Can you recast every line below as a JSON list of strings, one string per line, with blank lines and the pictures left out?

### Data in this exercise
>>

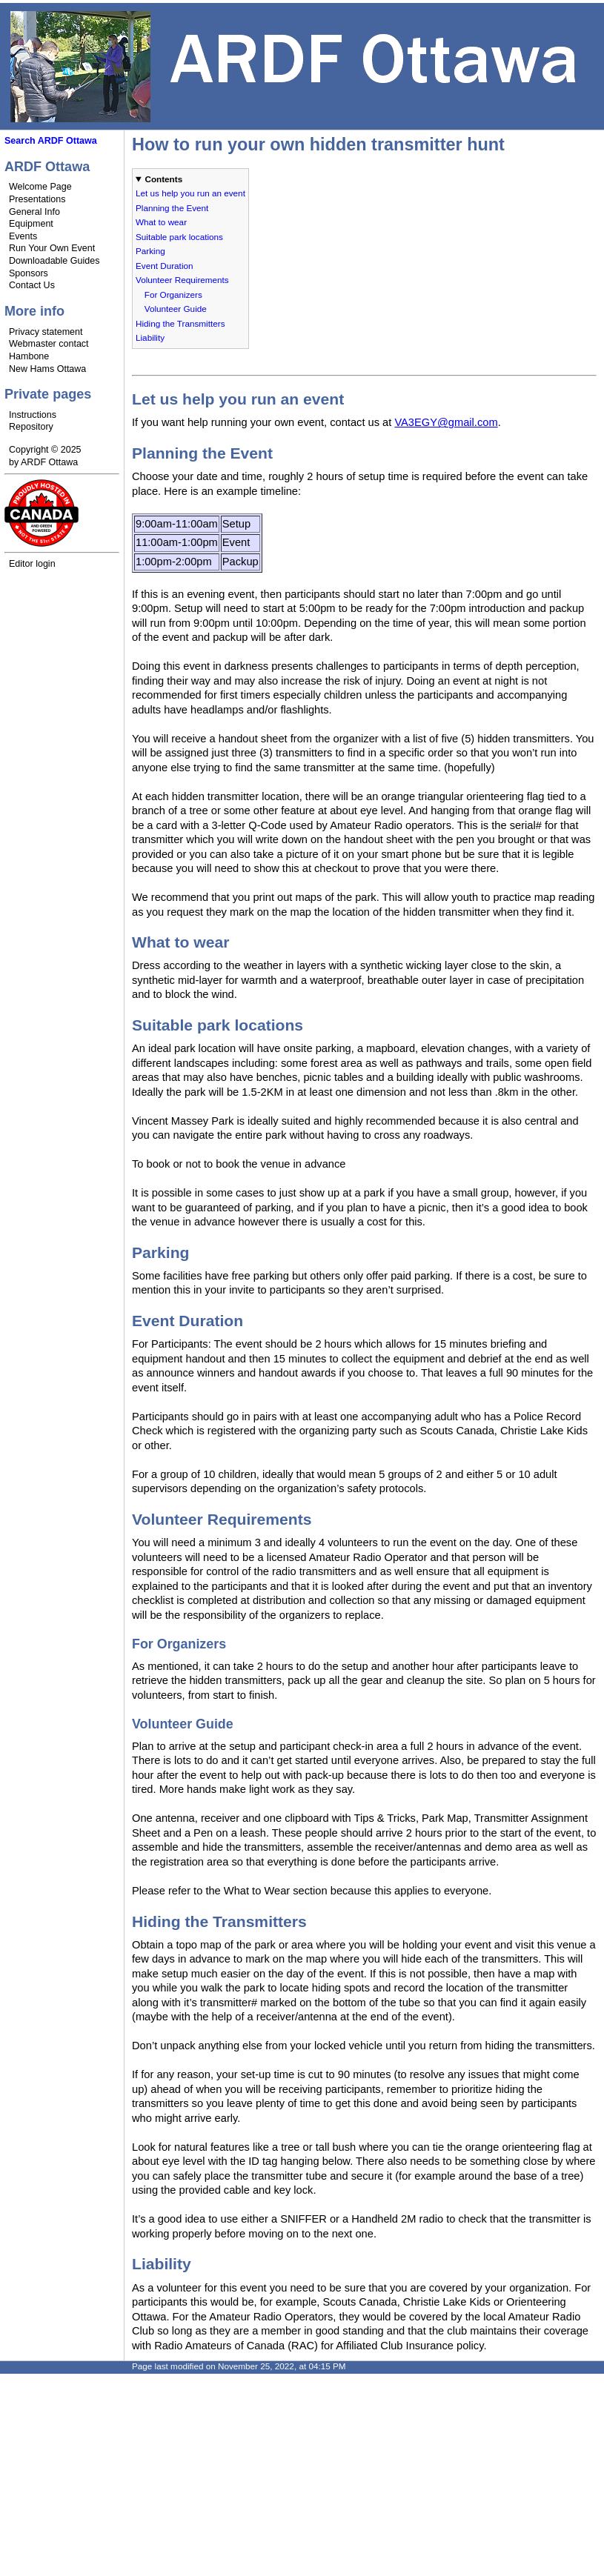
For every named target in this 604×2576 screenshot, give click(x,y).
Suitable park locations (179, 237)
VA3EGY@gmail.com (445, 422)
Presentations (37, 199)
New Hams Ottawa (47, 369)
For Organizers (173, 294)
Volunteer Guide (176, 308)
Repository (31, 427)
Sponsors (28, 273)
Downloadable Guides (54, 261)
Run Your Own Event (52, 248)
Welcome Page (40, 187)
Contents (163, 179)
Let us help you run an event (190, 193)
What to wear (161, 222)
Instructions (32, 415)
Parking (150, 251)
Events (23, 236)
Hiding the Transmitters (180, 323)
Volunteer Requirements (182, 279)
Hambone (29, 356)
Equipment (31, 224)
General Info (34, 212)
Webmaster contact (49, 344)
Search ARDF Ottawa (50, 141)
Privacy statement (45, 332)
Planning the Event (172, 208)
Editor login (32, 564)
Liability (150, 337)
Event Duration (164, 265)
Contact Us (32, 285)
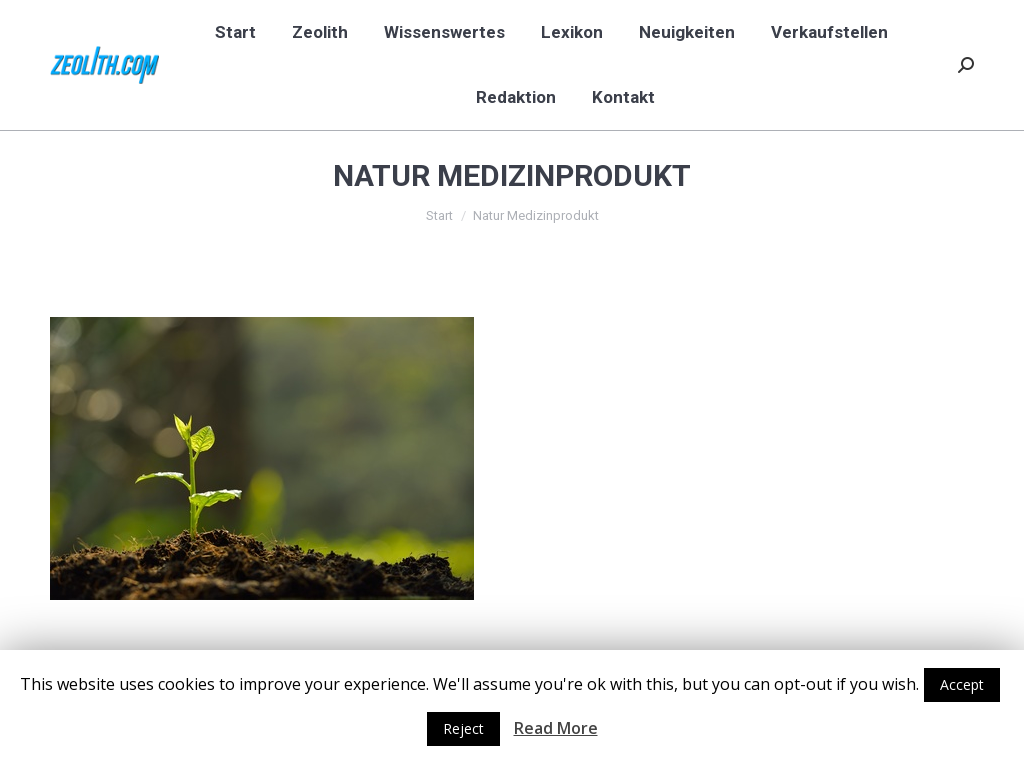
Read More (556, 728)
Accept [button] (962, 684)
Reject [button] (463, 728)
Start (439, 215)
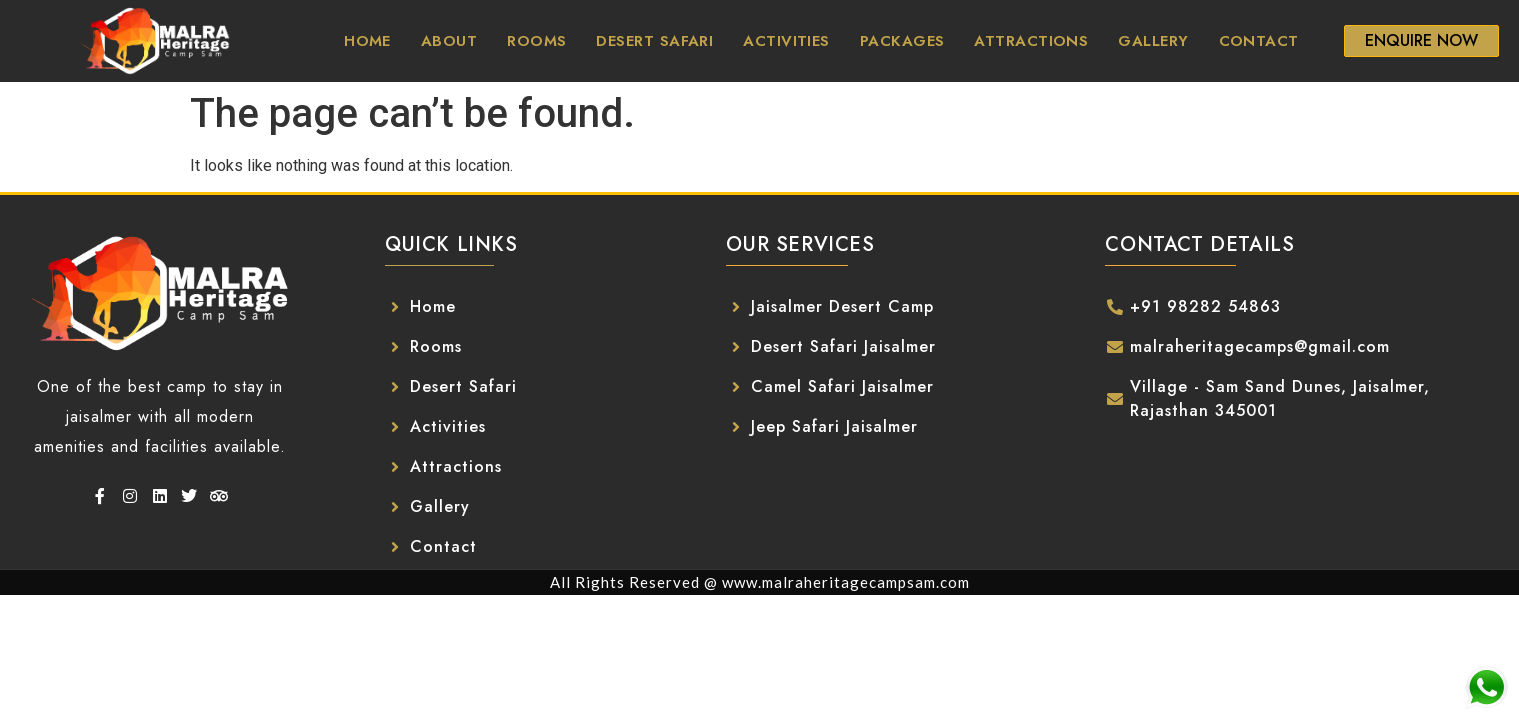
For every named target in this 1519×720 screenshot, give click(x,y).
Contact (1259, 41)
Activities (786, 41)
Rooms (536, 41)
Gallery (1153, 41)
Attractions (1031, 41)
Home (367, 41)
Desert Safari (654, 41)
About (449, 41)
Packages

<<

### Completed exercise
[
  "For every named target in this 604×2576 screenshot, give click(x,y).",
  "Suitable park locations (179, 237)",
  "VA3EGY@gmail.com (445, 422)",
  "Presentations (37, 199)",
  "New Hams Ottawa (47, 369)",
  "For Organizers (173, 294)",
  "Volunteer Guide (176, 308)",
  "Repository (31, 427)",
  "Sponsors (28, 273)",
  "Downloadable Guides (54, 261)",
  "Run Your Own Event (52, 248)",
  "Welcome Page (40, 187)",
  "Contents (163, 179)",
  "Let us help you run an event (190, 193)",
  "What to wear (161, 222)",
  "Instructions (32, 415)",
  "Parking (150, 251)",
  "Events (23, 236)",
  "Hiding the Transmitters (180, 323)",
  "Volunteer Requirements (182, 279)",
  "Hambone (29, 356)",
  "Equipment (31, 224)",
  "General Info (34, 212)",
  "Webmaster contact (49, 344)",
  "Search ARDF Ottawa (50, 141)",
  "Privacy statement (45, 332)",
  "Planning the Event (172, 208)",
  "Editor login (32, 564)",
  "Liability (150, 337)",
  "Event Duration (164, 265)",
  "Contact Us (32, 285)",
  "Read More (556, 728)",
  "Accept [button] (962, 684)",
  "Reject [button] (463, 728)",
  "Start (439, 215)",
  "For every named target in this 1519×720 screenshot, give click(x,y).",
  "Contact (1259, 41)",
  "Activities (786, 41)",
  "Rooms (536, 41)",
  "Gallery (1153, 41)",
  "Attractions (1031, 41)",
  "Home (367, 41)",
  "Desert Safari (654, 41)",
  "About (449, 41)",
  "Packages"
]